Re: Deadlock between bind and splice

2015-11-23 Thread Dmitry Vyukov
On Tue, Nov 10, 2015 at 3:59 AM, Al Viro  wrote:
> On Tue, Nov 10, 2015 at 02:38:54AM +, Al Viro wrote:
>> On Fri, Nov 06, 2015 at 07:42:15AM -0800, Eric Dumazet wrote:
>>
>> > Thank you for this report.
>> >
>> > pipe is part of fs, not net ;)
>>
>> AF_UNIX bind() vs. socketpair() interplay, OTOH...
>
> FWIW, BSD folks unlock the socket for the duration of mknod - mark it as
> "somebody's trying to bind it" to avoid the fun with racing double bind(),
> but that's about it.  Tempting, to be honest...
>
> BTW, why does unix_autobind() do allocation under ->readlock?  The allocation
> will be normally used - that if (u->addr) return; part is just dealing with
> an unlikely race, as far as I can see...


Hello,

This is still happening periodically for me. Is there a proposed fix?
I could test it.
--
To unsubscribe from this list: send the line "unsubscribe netdev" in
the body of a message to majord...@vger.kernel.org
More majordomo info at  http://vger.kernel.org/majordomo-info.html


Re: Deadlock between bind and splice

2015-11-23 Thread Hannes Frederic Sowa
On Mon, Nov 23, 2015, at 09:32, Dmitry Vyukov wrote:
> On Tue, Nov 10, 2015 at 3:59 AM, Al Viro  wrote:
> > On Tue, Nov 10, 2015 at 02:38:54AM +, Al Viro wrote:
> >> On Fri, Nov 06, 2015 at 07:42:15AM -0800, Eric Dumazet wrote:
> >>
> >> > Thank you for this report.
> >> >
> >> > pipe is part of fs, not net ;)
> >>
> >> AF_UNIX bind() vs. socketpair() interplay, OTOH...
> >
> > FWIW, BSD folks unlock the socket for the duration of mknod - mark it as
> > "somebody's trying to bind it" to avoid the fun with racing double bind(),
> > but that's about it.  Tempting, to be honest...
> >
> > BTW, why does unix_autobind() do allocation under ->readlock?  The 
> > allocation
> > will be normally used - that if (u->addr) return; part is just dealing with
> > an unlikely race, as far as I can see...
> 
> 
> Hello,
> 
> This is still happening periodically for me. Is there a proposed fix?
> I could test it.

No, we currently have no fix for that report. :/
--
To unsubscribe from this list: send the line "unsubscribe netdev" in
the body of a message to majord...@vger.kernel.org
More majordomo info at  http://vger.kernel.org/majordomo-info.html


Re: Deadlock between bind and splice

2015-11-09 Thread Al Viro
On Fri, Nov 06, 2015 at 07:42:15AM -0800, Eric Dumazet wrote:

> Thank you for this report.
> 
> pipe is part of fs, not net ;)

AF_UNIX bind() vs. socketpair() interplay, OTOH...
--
To unsubscribe from this list: send the line "unsubscribe netdev" in
the body of a message to majord...@vger.kernel.org
More majordomo info at  http://vger.kernel.org/majordomo-info.html


Re: Deadlock between bind and splice

2015-11-09 Thread Al Viro
On Tue, Nov 10, 2015 at 02:38:54AM +, Al Viro wrote:
> On Fri, Nov 06, 2015 at 07:42:15AM -0800, Eric Dumazet wrote:
> 
> > Thank you for this report.
> > 
> > pipe is part of fs, not net ;)
> 
> AF_UNIX bind() vs. socketpair() interplay, OTOH...

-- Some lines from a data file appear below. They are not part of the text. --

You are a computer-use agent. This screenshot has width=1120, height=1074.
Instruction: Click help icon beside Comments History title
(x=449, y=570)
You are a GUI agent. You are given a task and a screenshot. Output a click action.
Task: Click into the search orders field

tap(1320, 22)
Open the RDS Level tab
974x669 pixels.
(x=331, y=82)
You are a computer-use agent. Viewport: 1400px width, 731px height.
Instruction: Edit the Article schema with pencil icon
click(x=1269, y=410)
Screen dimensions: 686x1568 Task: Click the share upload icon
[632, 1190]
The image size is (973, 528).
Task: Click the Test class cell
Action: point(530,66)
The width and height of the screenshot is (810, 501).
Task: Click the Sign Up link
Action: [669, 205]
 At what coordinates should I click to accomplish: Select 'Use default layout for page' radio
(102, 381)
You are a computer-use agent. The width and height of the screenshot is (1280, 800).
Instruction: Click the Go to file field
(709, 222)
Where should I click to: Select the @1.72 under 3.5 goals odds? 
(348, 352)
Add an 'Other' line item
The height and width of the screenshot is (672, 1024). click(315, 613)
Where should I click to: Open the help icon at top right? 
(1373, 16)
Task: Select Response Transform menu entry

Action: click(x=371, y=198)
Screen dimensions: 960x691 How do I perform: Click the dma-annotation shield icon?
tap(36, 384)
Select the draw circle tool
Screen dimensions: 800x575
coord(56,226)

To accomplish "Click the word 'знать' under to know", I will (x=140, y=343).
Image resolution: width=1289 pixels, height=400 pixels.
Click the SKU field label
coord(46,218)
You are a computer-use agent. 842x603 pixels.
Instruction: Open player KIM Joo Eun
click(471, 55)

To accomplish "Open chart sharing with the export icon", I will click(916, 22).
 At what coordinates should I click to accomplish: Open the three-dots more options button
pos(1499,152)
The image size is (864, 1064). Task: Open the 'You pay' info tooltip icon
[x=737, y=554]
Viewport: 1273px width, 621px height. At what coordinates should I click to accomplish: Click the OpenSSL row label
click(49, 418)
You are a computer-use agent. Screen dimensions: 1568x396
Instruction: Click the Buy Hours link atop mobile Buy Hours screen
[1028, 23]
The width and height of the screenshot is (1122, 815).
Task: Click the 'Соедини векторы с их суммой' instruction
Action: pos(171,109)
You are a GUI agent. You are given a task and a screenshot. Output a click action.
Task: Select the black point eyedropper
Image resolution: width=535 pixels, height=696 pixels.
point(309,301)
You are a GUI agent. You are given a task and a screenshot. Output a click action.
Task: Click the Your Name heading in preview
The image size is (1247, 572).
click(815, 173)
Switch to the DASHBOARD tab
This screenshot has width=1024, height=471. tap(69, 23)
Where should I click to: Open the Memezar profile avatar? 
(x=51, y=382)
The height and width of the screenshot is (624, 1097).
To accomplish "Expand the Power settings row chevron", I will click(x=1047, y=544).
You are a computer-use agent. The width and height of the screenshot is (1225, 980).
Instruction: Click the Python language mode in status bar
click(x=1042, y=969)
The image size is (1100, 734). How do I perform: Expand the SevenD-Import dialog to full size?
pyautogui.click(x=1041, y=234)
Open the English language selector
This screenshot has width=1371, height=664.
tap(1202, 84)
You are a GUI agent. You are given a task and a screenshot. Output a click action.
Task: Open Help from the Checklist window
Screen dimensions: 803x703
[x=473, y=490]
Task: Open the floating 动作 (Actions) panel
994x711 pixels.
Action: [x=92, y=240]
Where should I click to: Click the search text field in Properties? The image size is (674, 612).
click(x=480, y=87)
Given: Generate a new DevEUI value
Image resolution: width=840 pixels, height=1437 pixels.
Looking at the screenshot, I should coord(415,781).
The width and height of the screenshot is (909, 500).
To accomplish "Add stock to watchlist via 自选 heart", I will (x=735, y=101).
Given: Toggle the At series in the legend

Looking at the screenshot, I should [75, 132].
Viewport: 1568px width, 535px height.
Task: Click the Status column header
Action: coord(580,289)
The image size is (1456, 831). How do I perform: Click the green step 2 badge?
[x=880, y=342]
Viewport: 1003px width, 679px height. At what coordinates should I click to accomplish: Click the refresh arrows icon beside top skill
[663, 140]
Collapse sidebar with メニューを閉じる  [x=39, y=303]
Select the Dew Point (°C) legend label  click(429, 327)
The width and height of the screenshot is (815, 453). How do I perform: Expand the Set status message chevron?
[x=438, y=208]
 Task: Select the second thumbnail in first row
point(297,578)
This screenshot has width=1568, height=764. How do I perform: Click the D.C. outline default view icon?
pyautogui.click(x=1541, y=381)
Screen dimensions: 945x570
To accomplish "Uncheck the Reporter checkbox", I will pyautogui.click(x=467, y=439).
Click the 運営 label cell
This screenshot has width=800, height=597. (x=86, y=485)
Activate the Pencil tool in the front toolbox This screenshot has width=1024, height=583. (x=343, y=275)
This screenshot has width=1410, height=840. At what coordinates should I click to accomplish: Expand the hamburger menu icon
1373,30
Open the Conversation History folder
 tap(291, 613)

FWIW, BSD folks unlock the socket for the duration of mknod - mark it as
"somebody's trying to bind it" to avoid the fun with racing double bind(),
but that's about it.  Tempting, to be honest...

BTW, why does unix_autobind() do allocation under ->readlock?  The allocation
will be normally used - that if (u->addr) return; part is just dealing with
an unlikely race, as far as I can see...
--
To unsubscribe from this list: send the line "unsubscribe netdev" in
the body of a message to majord...@vger.kernel.org
More majordomo info at  http://vger.kernel.org/majordomo-info.html


Re: Deadlock between bind and splice

2015-11-09 Thread Al Viro
On Fri, Nov 06, 2015 at 01:58:27PM +0100, Dmitry Vyukov wrote:
> Hello,
> 
> I am on revision d1e41ff11941784f469f17795a4d9425c2eb4b7a (Nov 5) and
> seeing the following lockdep reports. I don't have exact reproducer
> program as it is caused by several independent programs (state
> accumulated in kernel across invocations); if the report is not enough
> I can try to cook a reproducer.
> 
> Thanks.
> 
> [ INFO: possible circular locking dependency detected ]
> 4.3.0+ #30 Not tainted
> ---
> a.out/9972 is trying to acquire lock:
>  (>mutex/1){+.+.+.}, at: [< inline >] pipe_lock_nested
> fs/pipe.c:59
>  (>mutex/1){+.+.+.}, at: []
> pipe_lock+0x56/0x70 fs/pipe.c:67
> 
> but task is already holding lock:
>  (sb_writers#5){.+.+.+}, at: []
> __sb_start_write+0xec/0x130 fs/super.c:1198
> 
> which lock already depends on the new lock.
> 
> the existing dependency chain (in reverse order) is:
> 
> -> #2
[AF_UNIX bind() does sb_start_write() while holding unix_sock locked]

> -> #1
[splice() to AF_UNIX socket is trying to lock unix_sock while holding
the pipe locked]

> -> #0 (>mutex/1){+.+.+.}:
[splice() to regular file is locking the pipe under sb_start_write()]

Cute...  The first impression is that in #1 you need the socket to
be connected, or it won't even reach that attempt to lock unix_sock,
while bind() on the same sucker ought to bugger off before getting
around to touching the filesystem, so it looks like a false positive,
but... socketpair() yields a connected socket and AFAICS there's
nothing in unix_bind() to bugger off on such.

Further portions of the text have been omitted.